JonBenet, a child beauty queen, was found strangled and bludgeoned in
the basement of her family’s home in Boulder the day after Christmas in
1996. The girl’s short life and the investigation into her death — which
remains open — became instant fodder for true-crime books and
television specials.
In 1999, a grand jury investigating the case decided to charge John and
Patsy Ramsey with “knowingly, recklessly and feloniously” placing the
girl in a position that led to her death. They did not pursue murder
charges. The jury’s foreman signed the indictments, but prosecutors
declined to file any criminal charges against the couple, who had long
declared their innocence.
The existence of the indictments was disclosed in January by The Boulder
Daily Camera. The article changed longstanding public perceptions that
the grand jury in the case had disbanded without deciding to indict
anyone.
Lin Wood, Mr. Ramsey’s lawyer, criticized the unsealed documents as “nonsensical.”

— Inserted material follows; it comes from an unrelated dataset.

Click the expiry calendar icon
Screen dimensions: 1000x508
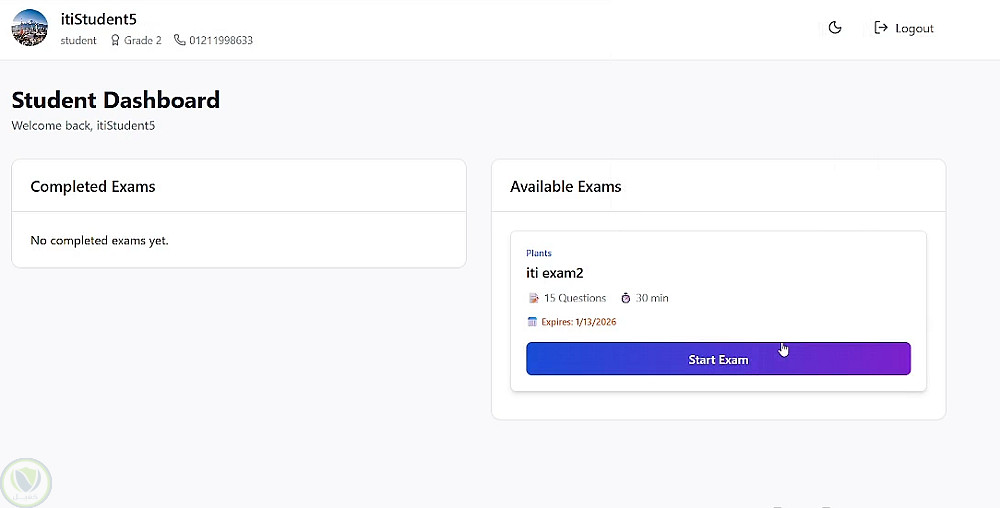[x=532, y=322]
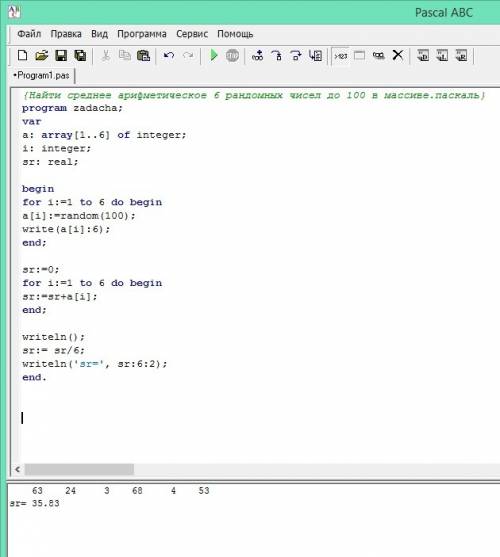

“They reveal nothing about the evidence reviewed by the grand jury and
are clearly the result of a confused and compromised process,” he said
in a statement.
In 2008, prosecutors in Boulder County wrote a letter to Mr. Ramsey
exonerating his family, which had lived for years shadowed by suspicions
and conspiracy theorists. Prosecutors said that new techniques of
forensic analysis had found DNA traces from an unidentified man on
JonBenet’s long johns, which matched a drop of blood found on the girl’s
underwear.
The evidence “vindicated your family,” Mary T. Lacy, then the district
attorney, wrote in the 2008 letter. She added, “No innocent person
should have to endure such an extensive trial in the court of public
opinion.”
Ms. Ramsey died of ovarian cancer in 2006.